WORK REQUEST
For the listing below, print exactly the lines from the line with "Screen dimensions: 1366x768" to the line with "You are a computer-use agent. Viewport: 1080px", both included, and nothing beyond them.

INFORMATION SHOWN
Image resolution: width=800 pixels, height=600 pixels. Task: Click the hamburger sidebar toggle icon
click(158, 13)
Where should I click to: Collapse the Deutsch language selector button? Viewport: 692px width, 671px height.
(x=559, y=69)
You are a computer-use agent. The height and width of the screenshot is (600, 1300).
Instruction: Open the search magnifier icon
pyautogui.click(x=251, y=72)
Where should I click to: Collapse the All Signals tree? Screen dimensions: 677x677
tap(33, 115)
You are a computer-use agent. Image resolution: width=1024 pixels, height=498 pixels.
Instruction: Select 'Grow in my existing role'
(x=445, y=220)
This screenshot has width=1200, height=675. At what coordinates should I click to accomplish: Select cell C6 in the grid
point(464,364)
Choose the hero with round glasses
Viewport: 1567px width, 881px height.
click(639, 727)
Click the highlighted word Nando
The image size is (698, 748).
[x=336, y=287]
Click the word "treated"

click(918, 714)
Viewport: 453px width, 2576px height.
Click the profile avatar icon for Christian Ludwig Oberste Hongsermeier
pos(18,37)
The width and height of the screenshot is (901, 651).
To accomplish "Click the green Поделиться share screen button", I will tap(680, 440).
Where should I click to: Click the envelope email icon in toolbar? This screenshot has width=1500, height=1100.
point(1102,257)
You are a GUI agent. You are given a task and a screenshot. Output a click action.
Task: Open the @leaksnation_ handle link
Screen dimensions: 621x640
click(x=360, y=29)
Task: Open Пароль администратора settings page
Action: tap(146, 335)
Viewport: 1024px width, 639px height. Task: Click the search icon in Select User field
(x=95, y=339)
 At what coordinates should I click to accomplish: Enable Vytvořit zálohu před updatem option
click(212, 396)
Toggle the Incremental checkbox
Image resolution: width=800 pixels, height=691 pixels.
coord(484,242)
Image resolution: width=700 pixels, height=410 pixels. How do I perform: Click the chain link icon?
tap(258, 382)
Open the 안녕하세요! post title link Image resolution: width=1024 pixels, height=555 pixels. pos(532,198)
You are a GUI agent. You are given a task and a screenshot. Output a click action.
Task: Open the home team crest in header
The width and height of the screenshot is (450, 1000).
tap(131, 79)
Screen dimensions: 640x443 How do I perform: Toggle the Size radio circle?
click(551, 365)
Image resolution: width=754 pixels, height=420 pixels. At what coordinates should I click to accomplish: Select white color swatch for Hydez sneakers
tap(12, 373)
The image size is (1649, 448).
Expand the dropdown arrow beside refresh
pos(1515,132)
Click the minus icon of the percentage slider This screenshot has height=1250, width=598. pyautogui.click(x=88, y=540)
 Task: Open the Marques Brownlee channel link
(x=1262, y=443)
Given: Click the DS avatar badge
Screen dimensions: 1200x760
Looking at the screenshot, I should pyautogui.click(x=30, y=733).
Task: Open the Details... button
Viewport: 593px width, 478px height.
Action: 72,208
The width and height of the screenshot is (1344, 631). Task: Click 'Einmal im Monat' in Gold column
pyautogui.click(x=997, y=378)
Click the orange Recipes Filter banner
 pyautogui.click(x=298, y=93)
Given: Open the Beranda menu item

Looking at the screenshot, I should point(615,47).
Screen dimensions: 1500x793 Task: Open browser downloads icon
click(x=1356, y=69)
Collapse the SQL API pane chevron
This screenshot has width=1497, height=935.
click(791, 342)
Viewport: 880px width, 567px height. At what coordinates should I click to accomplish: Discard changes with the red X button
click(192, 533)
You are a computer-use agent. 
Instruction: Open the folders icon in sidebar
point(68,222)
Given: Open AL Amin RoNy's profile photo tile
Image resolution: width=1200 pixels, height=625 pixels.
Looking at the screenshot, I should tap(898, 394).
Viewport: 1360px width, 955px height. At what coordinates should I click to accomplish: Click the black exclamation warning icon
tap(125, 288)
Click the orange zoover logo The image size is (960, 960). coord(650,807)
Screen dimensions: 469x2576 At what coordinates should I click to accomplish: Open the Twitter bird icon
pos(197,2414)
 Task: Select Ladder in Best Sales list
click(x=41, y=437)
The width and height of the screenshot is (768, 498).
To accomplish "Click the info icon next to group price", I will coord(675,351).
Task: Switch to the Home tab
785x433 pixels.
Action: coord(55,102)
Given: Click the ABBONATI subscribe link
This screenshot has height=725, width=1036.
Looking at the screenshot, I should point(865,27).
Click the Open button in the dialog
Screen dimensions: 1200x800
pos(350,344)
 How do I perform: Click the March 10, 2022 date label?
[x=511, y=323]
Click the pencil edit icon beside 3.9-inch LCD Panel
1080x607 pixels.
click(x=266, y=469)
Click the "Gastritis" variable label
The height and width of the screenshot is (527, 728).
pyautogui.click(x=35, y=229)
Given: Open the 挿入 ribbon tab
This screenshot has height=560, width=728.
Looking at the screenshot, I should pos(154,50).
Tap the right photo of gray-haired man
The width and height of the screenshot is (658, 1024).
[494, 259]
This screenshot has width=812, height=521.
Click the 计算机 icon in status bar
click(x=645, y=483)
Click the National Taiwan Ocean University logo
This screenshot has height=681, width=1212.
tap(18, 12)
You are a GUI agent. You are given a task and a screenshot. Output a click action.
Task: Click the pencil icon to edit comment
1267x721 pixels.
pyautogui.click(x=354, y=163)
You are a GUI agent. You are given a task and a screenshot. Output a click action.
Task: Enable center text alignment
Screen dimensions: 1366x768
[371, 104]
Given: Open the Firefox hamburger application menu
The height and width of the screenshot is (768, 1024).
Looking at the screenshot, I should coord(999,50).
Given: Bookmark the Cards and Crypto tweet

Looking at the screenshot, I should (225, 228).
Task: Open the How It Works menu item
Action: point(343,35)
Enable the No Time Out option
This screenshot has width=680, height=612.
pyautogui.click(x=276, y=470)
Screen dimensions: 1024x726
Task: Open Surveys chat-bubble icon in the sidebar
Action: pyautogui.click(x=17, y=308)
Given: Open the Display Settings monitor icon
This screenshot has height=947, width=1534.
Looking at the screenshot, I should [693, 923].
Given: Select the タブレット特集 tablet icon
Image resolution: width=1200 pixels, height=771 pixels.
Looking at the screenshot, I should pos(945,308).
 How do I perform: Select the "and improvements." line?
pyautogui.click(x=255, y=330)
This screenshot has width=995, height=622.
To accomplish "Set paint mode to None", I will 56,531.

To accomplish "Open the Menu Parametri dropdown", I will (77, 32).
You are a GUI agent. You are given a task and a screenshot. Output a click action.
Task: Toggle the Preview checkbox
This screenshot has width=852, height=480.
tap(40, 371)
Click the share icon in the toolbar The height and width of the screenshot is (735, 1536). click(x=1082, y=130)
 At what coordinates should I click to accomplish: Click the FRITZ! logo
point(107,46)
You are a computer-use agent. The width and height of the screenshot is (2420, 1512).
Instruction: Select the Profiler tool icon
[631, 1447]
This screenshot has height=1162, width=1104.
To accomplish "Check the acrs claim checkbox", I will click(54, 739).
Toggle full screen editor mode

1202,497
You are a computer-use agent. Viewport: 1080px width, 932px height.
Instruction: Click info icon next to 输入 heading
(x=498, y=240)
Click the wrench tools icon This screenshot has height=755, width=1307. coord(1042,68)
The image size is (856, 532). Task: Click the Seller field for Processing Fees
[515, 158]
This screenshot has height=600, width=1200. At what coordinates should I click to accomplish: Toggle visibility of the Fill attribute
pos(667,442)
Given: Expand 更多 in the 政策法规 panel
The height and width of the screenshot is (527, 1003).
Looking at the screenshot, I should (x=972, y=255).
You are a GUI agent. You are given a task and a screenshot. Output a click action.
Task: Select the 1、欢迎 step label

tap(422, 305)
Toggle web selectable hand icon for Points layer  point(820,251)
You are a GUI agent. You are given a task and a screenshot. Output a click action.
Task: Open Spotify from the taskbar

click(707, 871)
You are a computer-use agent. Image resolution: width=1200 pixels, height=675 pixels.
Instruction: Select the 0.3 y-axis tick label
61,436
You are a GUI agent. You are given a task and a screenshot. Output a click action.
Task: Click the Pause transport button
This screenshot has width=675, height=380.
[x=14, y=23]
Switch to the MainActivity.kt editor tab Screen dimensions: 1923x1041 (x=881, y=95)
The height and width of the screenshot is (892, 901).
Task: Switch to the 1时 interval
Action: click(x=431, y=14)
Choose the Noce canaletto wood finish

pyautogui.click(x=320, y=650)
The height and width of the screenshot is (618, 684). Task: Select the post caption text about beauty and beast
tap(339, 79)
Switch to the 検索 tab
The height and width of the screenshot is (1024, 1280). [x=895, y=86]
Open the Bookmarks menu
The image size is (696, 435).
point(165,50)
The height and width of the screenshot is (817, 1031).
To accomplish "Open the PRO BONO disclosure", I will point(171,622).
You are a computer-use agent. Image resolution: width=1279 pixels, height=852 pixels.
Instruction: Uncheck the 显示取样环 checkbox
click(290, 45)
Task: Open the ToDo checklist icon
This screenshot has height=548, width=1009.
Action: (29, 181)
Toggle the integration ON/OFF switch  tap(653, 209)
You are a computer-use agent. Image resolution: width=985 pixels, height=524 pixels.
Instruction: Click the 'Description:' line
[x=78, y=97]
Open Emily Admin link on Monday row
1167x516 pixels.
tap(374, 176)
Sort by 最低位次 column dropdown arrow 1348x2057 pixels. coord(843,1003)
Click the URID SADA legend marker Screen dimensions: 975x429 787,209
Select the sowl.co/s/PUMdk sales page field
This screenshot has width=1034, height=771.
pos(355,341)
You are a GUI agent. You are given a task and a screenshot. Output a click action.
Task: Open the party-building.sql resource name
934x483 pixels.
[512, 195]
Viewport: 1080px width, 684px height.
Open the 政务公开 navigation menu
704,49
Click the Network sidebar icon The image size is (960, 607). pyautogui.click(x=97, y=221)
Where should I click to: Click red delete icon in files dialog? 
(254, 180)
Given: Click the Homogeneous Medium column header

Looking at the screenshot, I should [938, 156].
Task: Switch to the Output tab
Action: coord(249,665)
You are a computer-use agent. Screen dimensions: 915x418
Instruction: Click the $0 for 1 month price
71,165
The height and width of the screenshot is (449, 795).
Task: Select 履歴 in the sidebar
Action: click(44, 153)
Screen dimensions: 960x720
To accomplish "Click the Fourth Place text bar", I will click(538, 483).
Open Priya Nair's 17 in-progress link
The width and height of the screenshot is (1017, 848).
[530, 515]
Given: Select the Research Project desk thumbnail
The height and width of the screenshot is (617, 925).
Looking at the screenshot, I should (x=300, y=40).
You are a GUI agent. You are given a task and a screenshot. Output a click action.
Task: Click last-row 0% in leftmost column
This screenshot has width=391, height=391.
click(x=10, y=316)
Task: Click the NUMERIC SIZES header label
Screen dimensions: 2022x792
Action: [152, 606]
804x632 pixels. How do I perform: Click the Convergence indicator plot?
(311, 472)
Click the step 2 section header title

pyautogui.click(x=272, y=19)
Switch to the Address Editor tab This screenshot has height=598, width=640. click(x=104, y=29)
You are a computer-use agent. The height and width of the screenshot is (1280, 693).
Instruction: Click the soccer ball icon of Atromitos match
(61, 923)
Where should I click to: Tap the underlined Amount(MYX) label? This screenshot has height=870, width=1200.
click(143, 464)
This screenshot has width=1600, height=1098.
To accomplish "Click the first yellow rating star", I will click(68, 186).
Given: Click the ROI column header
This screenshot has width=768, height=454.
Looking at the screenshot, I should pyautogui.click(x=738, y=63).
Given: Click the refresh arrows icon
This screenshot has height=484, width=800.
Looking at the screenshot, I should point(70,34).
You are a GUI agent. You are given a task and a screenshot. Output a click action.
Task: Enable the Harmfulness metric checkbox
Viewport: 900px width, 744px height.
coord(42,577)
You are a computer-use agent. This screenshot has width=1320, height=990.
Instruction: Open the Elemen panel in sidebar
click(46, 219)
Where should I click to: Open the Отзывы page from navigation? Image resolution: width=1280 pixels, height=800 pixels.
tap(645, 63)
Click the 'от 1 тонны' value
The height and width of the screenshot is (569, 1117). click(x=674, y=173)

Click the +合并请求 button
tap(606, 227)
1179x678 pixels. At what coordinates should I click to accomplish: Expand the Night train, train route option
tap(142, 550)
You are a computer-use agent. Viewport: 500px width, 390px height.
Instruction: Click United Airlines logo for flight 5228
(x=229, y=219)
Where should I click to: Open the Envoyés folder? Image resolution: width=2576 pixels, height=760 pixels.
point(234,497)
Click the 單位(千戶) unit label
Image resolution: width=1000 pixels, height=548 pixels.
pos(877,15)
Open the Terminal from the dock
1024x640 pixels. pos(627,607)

COMPLETED EXERCISE
Screen dimensions: 1366x768
[371, 104]
Given: Open the Firefox hamburger application menu
The height and width of the screenshot is (768, 1024).
Looking at the screenshot, I should coord(999,50).
Given: Bookmark the Cards and Crypto tweet

Looking at the screenshot, I should (225, 228).
Task: Open the How It Works menu item
Action: point(343,35)
Enable the No Time Out option
This screenshot has width=680, height=612.
pyautogui.click(x=276, y=470)
Screen dimensions: 1024x726
Task: Open Surveys chat-bubble icon in the sidebar
Action: pyautogui.click(x=17, y=308)
Given: Open the Display Settings monitor icon
This screenshot has height=947, width=1534.
Looking at the screenshot, I should [693, 923].
Given: Select the タブレット特集 tablet icon
Image resolution: width=1200 pixels, height=771 pixels.
Looking at the screenshot, I should pos(945,308).
 How do I perform: Select the "and improvements." line?
pyautogui.click(x=255, y=330)
This screenshot has width=995, height=622.
To accomplish "Set paint mode to None", I will 56,531.

To accomplish "Open the Menu Parametri dropdown", I will (77, 32).
You are a GUI agent. You are given a task and a screenshot. Output a click action.
Task: Toggle the Preview checkbox
This screenshot has width=852, height=480.
tap(40, 371)
Click the share icon in the toolbar The height and width of the screenshot is (735, 1536). click(x=1082, y=130)
 At what coordinates should I click to accomplish: Click the FRITZ! logo
point(107,46)
You are a computer-use agent. The width and height of the screenshot is (2420, 1512).
Instruction: Select the Profiler tool icon
[631, 1447]
This screenshot has height=1162, width=1104.
To accomplish "Check the acrs claim checkbox", I will click(54, 739).
Toggle full screen editor mode

1202,497
You are a computer-use agent. Viewport: 1080px width, 932px height.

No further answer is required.